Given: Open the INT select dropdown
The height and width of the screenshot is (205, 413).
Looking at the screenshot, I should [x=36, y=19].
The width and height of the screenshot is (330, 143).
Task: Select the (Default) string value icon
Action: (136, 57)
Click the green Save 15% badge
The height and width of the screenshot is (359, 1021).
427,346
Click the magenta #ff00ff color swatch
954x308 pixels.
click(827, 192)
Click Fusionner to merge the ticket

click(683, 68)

...

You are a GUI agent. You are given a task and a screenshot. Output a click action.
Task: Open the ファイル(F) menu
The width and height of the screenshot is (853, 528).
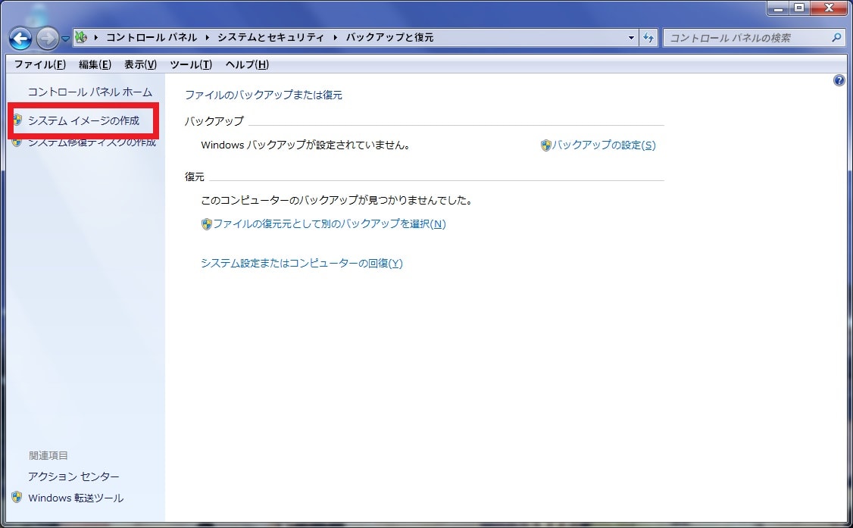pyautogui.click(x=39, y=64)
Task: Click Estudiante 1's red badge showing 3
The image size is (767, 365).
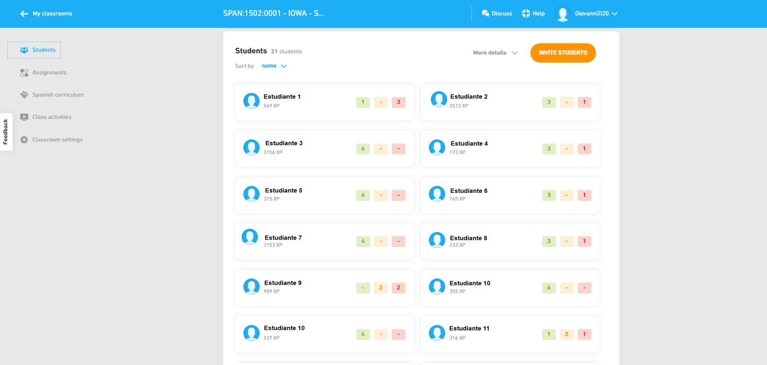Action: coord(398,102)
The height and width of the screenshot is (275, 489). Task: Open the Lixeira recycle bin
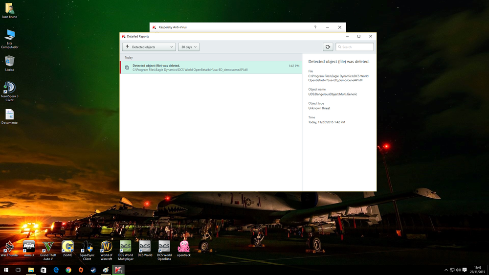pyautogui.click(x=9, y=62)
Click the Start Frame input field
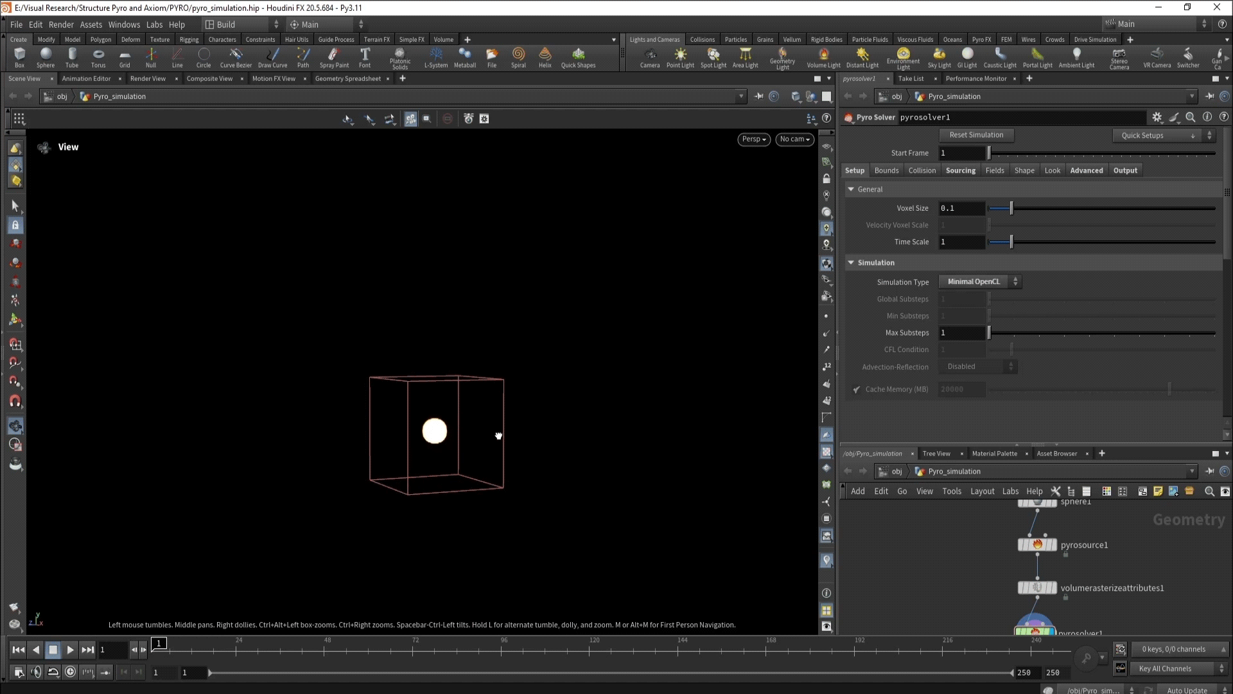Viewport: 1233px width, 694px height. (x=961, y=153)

= WHAT THIS TASK INVOLVES =
Please convert the lines into a Markdown table, starting with the line that contains "Given: Open the INT select dropdown" and going on through the line that contains "click(683, 68)". Use the columns Row and Line, and leave out blank lines.

= RESPONSE BELOW =
| Row | Line |
|---|---|
| 1 | Given: Open the INT select dropdown |
| 2 | The height and width of the screenshot is (205, 413). |
| 3 | Looking at the screenshot, I should [x=36, y=19]. |
| 4 | The width and height of the screenshot is (330, 143). |
| 5 | Task: Select the (Default) string value icon |
| 6 | Action: (136, 57) |
| 7 | Click the green Save 15% badge |
| 8 | The height and width of the screenshot is (359, 1021). |
| 9 | 427,346 |
| 10 | Click the magenta #ff00ff color swatch |
| 11 | 954x308 pixels. |
| 12 | click(827, 192) |
| 13 | Click Fusionner to merge the ticket |
| 14 | click(683, 68) |